# Calling Out Mike047



## BUCK NASTY (Jun 2, 2009)

OK Mike047, I have watched your meteoric rise in PPD and wondered what is going on there in Zirconia. Each day brings you closer to the top in avg PPD and now I hear of 2 additional GTX260's coming online Wednesday? It's time to state your intentions.


----------



## bogmali (Jun 2, 2009)

Did you read 123bob's post about the same thing? 

Coincidentally, how come I never got this email when I started steamrolling along the list after I started folding:shadedshu


----------



## erocker (Jun 2, 2009)

Quoteth Sammy Haggar (Over the Top soundtrack):



> 'Cause winner takes it all, loser takes a fall
> Flight to the beginning of the end
> Winner takes it all, till he breaks the fall
> In time he'll make it over the top!!


----------



## BUCK NASTY (Jun 2, 2009)

bogmali said:


> Did you read 123bob's post about the same thing?
> 
> Coincidentally, how come I never got this email when I started steamrolling along the list after I started folding:shadedshu


No disrespect Bogmali, but Mike's production has come out of nowhere and even surpassed me during an update last night.
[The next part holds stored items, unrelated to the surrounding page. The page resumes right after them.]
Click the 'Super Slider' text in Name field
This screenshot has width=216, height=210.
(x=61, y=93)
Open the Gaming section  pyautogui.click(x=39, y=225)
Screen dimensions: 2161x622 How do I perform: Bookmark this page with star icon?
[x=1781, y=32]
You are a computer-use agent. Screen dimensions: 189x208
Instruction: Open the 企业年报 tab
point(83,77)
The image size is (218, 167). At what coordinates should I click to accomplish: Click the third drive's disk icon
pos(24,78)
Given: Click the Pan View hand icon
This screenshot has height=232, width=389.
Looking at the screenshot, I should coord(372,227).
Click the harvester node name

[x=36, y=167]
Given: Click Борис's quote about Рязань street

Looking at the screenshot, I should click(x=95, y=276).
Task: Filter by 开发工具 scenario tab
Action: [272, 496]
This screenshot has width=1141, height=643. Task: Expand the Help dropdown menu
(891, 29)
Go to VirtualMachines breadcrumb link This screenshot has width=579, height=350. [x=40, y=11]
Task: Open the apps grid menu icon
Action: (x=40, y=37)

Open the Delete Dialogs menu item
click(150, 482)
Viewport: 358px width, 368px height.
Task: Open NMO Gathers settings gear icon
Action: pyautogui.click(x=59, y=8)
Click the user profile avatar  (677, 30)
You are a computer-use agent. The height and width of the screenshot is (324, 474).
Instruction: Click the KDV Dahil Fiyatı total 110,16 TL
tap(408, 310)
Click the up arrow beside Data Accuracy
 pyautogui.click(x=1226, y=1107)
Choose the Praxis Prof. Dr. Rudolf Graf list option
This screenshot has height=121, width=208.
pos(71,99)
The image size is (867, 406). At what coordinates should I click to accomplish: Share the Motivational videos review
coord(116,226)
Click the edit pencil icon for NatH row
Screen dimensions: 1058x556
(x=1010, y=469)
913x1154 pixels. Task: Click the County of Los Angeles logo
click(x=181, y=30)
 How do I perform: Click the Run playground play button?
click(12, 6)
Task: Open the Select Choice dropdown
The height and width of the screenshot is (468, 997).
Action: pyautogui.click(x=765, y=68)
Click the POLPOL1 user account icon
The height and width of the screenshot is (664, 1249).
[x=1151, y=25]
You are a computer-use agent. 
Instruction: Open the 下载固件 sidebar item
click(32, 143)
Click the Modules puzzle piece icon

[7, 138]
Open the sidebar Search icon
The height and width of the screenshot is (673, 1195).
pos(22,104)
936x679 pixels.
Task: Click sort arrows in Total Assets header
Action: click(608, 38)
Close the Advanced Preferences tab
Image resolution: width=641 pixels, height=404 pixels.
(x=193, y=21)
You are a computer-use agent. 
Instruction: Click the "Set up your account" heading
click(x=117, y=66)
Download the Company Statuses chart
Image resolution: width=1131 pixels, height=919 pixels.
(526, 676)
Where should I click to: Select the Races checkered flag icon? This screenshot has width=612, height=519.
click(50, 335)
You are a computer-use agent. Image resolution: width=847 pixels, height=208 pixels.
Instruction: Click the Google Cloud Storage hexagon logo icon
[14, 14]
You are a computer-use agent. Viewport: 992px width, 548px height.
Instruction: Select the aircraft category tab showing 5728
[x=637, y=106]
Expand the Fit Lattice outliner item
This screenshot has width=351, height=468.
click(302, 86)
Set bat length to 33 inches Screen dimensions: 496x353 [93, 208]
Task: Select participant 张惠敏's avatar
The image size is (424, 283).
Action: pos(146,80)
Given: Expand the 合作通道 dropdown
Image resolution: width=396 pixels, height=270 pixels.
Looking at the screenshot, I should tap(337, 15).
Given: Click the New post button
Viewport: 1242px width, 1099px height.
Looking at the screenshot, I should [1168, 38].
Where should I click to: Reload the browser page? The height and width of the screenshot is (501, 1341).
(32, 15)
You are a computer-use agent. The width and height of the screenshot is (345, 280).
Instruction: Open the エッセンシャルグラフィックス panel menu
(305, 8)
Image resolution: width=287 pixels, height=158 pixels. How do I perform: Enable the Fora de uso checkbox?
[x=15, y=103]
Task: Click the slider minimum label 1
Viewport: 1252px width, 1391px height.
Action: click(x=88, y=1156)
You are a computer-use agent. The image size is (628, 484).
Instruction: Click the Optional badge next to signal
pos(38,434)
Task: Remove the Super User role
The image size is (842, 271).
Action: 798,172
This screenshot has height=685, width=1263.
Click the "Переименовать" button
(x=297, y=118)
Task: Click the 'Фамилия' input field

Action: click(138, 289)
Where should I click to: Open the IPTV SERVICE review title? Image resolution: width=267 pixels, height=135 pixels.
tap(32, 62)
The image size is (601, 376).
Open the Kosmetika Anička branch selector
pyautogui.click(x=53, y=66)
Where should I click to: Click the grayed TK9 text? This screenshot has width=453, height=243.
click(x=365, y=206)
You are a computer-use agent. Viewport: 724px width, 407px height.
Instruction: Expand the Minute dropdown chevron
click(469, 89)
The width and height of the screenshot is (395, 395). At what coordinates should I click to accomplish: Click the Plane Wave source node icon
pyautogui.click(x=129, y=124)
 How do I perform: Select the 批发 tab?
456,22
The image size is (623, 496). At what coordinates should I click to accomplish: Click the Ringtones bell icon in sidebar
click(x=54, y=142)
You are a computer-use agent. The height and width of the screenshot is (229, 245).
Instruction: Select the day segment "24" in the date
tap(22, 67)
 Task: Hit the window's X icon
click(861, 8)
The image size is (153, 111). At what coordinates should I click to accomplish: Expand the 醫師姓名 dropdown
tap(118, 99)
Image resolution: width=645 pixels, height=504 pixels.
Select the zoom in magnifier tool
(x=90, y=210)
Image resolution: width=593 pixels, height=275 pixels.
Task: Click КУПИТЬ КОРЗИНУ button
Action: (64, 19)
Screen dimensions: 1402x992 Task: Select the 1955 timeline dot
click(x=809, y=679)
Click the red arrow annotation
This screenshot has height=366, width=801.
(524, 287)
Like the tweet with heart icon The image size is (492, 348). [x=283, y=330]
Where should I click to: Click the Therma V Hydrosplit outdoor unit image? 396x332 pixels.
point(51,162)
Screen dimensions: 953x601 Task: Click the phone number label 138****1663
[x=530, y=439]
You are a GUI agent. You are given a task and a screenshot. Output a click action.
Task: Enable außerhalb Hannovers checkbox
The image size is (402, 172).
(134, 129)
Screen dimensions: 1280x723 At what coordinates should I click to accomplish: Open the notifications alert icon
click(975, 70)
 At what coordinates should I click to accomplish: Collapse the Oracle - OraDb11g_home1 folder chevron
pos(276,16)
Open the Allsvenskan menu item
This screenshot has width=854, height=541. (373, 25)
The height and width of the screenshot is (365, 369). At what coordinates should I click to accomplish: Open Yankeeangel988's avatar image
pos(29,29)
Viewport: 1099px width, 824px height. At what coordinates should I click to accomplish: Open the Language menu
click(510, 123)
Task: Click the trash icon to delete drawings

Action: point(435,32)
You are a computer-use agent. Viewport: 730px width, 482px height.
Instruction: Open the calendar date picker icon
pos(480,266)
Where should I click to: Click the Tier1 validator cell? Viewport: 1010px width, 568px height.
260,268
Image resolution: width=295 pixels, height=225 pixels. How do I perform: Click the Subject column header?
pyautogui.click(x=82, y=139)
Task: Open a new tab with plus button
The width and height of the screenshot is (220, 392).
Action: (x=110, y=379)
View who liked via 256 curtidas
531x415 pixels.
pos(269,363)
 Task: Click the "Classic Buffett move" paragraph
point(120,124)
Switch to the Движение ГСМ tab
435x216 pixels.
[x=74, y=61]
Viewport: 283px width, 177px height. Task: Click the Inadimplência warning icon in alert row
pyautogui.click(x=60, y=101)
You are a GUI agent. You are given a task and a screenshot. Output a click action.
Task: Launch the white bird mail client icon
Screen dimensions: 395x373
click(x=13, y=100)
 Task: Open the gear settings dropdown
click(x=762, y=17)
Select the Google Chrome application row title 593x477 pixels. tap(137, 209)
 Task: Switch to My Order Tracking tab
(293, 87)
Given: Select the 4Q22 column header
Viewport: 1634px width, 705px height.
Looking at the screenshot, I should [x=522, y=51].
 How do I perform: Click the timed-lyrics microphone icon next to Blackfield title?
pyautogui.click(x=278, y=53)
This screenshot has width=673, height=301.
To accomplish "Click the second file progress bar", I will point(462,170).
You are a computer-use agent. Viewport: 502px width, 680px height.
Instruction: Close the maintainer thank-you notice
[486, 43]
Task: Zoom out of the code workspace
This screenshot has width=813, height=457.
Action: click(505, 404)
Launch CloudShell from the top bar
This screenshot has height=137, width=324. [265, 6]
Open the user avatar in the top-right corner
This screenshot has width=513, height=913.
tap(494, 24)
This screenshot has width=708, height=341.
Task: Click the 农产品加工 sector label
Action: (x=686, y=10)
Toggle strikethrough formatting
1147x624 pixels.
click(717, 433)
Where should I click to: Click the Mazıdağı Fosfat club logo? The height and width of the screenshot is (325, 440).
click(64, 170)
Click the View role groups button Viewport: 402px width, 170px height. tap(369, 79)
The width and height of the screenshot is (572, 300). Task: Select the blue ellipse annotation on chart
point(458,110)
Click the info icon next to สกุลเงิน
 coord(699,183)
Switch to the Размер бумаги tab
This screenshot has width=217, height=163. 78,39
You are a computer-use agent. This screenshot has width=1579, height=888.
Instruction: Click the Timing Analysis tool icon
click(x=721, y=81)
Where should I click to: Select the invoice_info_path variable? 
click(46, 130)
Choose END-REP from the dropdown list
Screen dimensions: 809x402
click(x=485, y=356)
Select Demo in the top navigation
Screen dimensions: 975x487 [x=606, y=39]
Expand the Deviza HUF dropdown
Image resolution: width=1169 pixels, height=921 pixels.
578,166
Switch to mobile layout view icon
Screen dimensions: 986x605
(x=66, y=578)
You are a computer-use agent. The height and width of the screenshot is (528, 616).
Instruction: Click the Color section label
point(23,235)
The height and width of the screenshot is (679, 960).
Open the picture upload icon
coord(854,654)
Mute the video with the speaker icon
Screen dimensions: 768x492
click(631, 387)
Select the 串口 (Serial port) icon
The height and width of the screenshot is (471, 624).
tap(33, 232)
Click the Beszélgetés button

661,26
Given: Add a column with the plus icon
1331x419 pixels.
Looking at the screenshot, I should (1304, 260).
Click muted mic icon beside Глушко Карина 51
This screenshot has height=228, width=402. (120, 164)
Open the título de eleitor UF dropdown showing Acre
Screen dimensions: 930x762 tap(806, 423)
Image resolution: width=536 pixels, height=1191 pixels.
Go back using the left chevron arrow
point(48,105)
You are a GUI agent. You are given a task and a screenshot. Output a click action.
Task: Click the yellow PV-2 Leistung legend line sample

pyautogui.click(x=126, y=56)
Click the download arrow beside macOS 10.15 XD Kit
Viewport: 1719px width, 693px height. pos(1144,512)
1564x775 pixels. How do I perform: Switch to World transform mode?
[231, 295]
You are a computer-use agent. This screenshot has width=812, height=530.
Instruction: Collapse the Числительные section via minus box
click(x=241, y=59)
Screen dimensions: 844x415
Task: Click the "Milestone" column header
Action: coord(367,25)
You could say it's got me a little concerned.... I must say that I have witnessed your increase in production. Can today's boost be attributed to the 2nd core of the GTX 295?


----------



## sneekypeet (Jun 2, 2009)

Concerned for what? That he is somehow cheating?

I really dont think this is the propper method for doing so if that is the concern.


----------



## PaulieG (Jun 2, 2009)

sneekypeet said:


> Concerned for what? That he is somehow cheating?
> 
> I really dont think this is the propper method for doing so if that is the concern.



It's just folding humor, sneeky. Mike will get it.


----------



## sneekypeet (Jun 2, 2009)

Paulieg said:


> It's just folding humor, sneeky. Mike will get it.



Sorry I guess Im not with the "in" crowd anymore


----------



## BUCK NASTY (Jun 2, 2009)

sneekypeet said:


> Concerned for what? That he is somehow cheating?
> 
> I really dont think this is the proper method for doing so if that is the concern.



No, I'm just concerned for my comfy top spot. Mike047 is completely legit(as well as a worthy opponent) and we're just having a little fun here.


----------



## sneekypeet (Jun 2, 2009)

No problem, Ill just crawl back under the rock I've been blocking all this rain with


----------



## PaulieG (Jun 2, 2009)

sneekypeet said:


> No problem, Ill just crawl back under the rock I've been blocking all this rain with



You could also join the WCG and Folding teams....


----------



## sneekypeet (Jun 2, 2009)

I do fold, Im in the top 20...lol      
 EDIT: just checked...was in the top 20...took a bump down to 21st now

No WCG yet, no reasons other than time and useage...may get to it soonly.


----------



## bogmali (Jun 2, 2009)

BUCK NASTY said:


> No disrespect Bogmali, but Mike's production has come out of nowhere and even surpassed me during an update last night. You could say it's got me a little concerned.... I must say that I have witnessed your increase in production. Can today's boost be attributed to the 2nd core of the GTX 295?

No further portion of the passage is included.